- Source records:
• • •
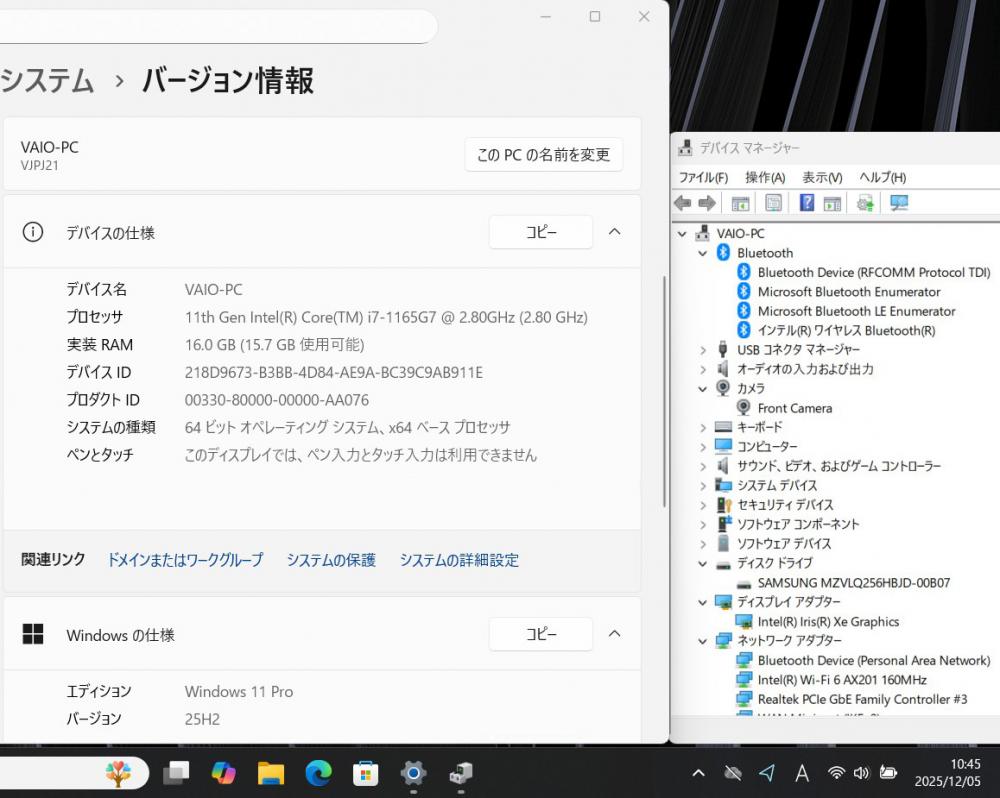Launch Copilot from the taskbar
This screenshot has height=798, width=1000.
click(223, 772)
• • •
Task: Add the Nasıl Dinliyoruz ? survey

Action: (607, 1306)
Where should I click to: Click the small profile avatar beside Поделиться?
• • •
- How to complete this task: In the entries above, restate word for word the lines between the one holding "Task: Add the Nasıl Dinliyoruz ? survey" and the one holding "Where should I", inclusive, and nothing besides.

- Result of the exercise:
Task: Add the Nasıl Dinliyoruz ? survey

Action: (607, 1306)
Where should I click to: Click the small profile avatar beside Поделиться?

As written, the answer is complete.